Solution to infinite product $\prod_{p-primes}^{\infty} \frac{p}{p-1}$

Question

I want to find the $\prod_{p-primes}^{\infty} \frac{p}{p-1}$. This question stems from a question from amc 12a 2018. It goes as follows: Let $A$ be the set of positive integers that have no prime factors other than $2$, $3$, or $5$. The infinite sum $$\frac{1}{1} + \frac{1}{2} + \frac{1}{3} + \frac{1}{4} + \frac{1}{5} + \frac{1}{6} + \frac{1}{8} + \frac{1}{9} + \frac{1}{10} + \frac{1}{12} + \frac{1}{15} + \frac{1}{16} + \frac{1}{18} + \frac{1}{20} + \cdots$$ of the reciprocals of the elements of $A$ can be expressed as $\frac{m}{n}$, where $m$ and $n$ are relatively prime positive integers. What is $m+n$? Through some working out you can work out that the solution to this question is $\sum_0^\infty \frac{1}{2^n}$$\sum_0^\infty \frac{1}{3^n}$$\sum_0^\infty \frac{1}{5^n}$, simple power series multiplication. But I started to wonder what the sum would be if $A$ was the set of positive integers that have no prime factors other than all primes. I think that the product will converge since $\sum_1^\infty log(a_n)$ seems to converge, but hey I could be wrong.

Answer 1

You write "But I started to wonder what the sum would be if A was the set of positive integers that have no prime factors other than all primes". Since any natural number can be written as a product of primes (unique up to reordering the factors) your set A will in this case be all natural numbers.

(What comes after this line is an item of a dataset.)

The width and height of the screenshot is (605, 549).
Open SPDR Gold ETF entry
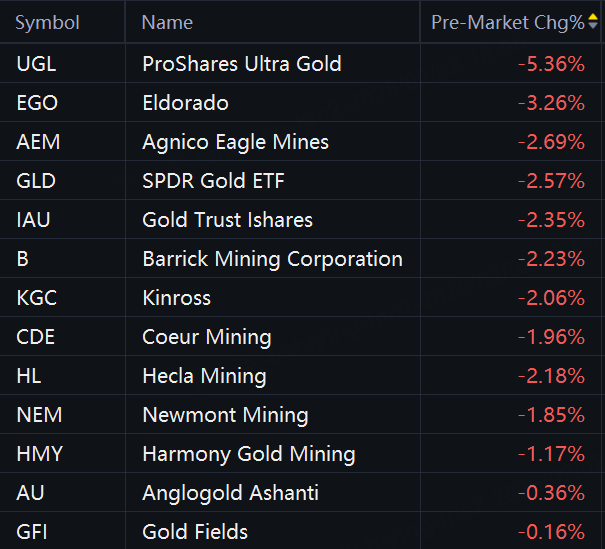point(214,181)
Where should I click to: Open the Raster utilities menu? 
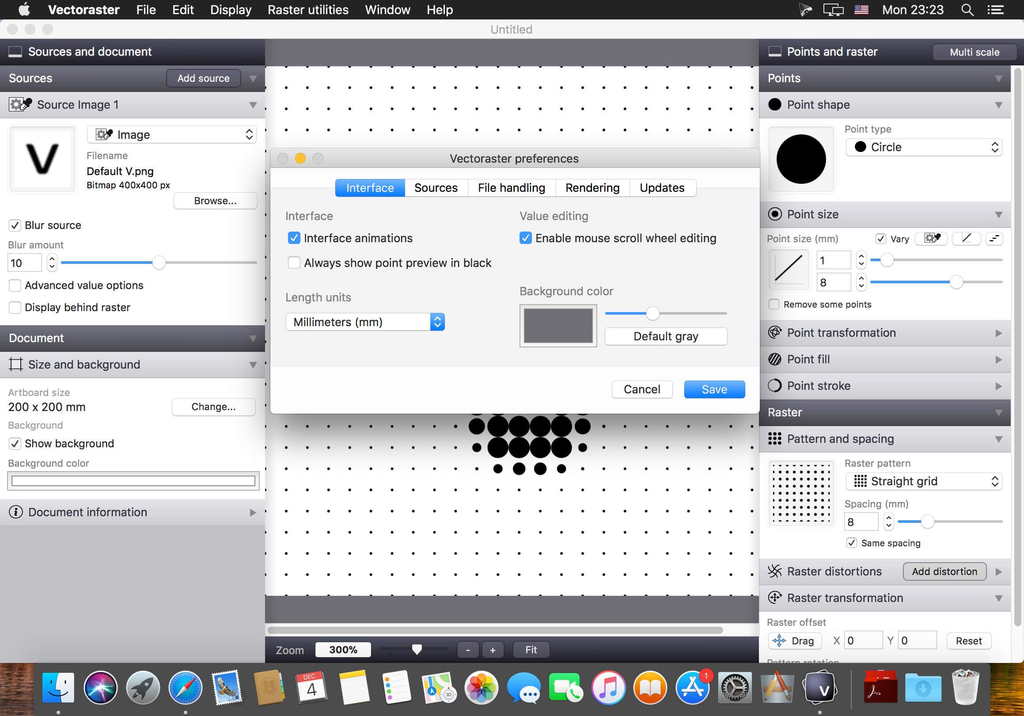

So in this case your product can (in a formal sense) be rewritten as $$ \prod_{primes}\frac{p}{p-1} = \prod_{primes}\frac{1}{1-1/p} = \prod_{primes}\sum_{i=0}^{\infty} \frac{1}{p^i} = \sum_{n=1}^{\infty} \frac{1}{n} $$ To make sense of this formal manipulation, you could look at the function $$ \zeta(s) = \sum_{n=1}^{\infty} \frac{1}{n^s} = \prod_{primes}\frac{p^s}{p^s-1} \ \ \ \ , \ \ \ \ (s>1)$$ which is known as the Riemann zeta function - and arguably the most famous function in all of mathematics. Your product would then correspond to the value of the Riemann zeta function as 1. As mentioned above the Riemann zeta-function has a pole at one (i.e. it is infinite), but one can could try to look at the asymptotic expansion of the sum $$ \sum_{n=1}^{N} \frac{1}{n}$$ as $N$ goes to infinity. In this case something interesting does happen, namely $$ \lim_{N} (\sum_{n=1}^{N}\frac{1}{n} - \ln(N)) = \gamma$$ where $\gamma$ is the Euler-Mascheroni constant. Now in your case one could argue that one should look not at the asymptotic expansion of $ \sum_{n=1}^{N} \frac{1}{n}$, but rather at the asymptotic expansion of $$ \prod_{p \ prime}^{p < N}\frac{p}{p-1}$$ but I would expect the answer to be the same. In short - even though the product diverges doesn't mean something cool won't happen along the way.

Answer 2

${p\over p-1}=1+{1\over p-1}>1+\frac1p$ and the sum of the reciprocals of the primes diverges, so the given product also diverges.

Answer 3

An alternative approach: $\frac{p}{p-1}\geq 1+\frac{1}{p}$ gives $$ \prod_{p}\frac{p}{p-1}\geq \prod_{p}\left(1+\frac{1}{p}\right) =\!\!\!\!\!\!\!\! \sum_{\substack{n\geq 1\\n\text{ squarefree}}}\!\!\!\!\!\!\!\frac{1}{n} $$ but since the set of squarefree numbers has a positive density in $\mathbb{N}$ ($\frac{6}{\pi^2}$, which is also the probability that two "random integers" are coprime), by summation by parts it follows that $$\sum_{\substack{1\leq n\leq N\\n\text{ squarefree}}}\!\!\!\!\frac{1}{n}=O(1)+\frac{6}{\pi^2}\sum_{n=1}^{N}\frac{1}{n}=\frac{6}{\pi^2}\log(N)+O(1) $$ so the original product is divergent.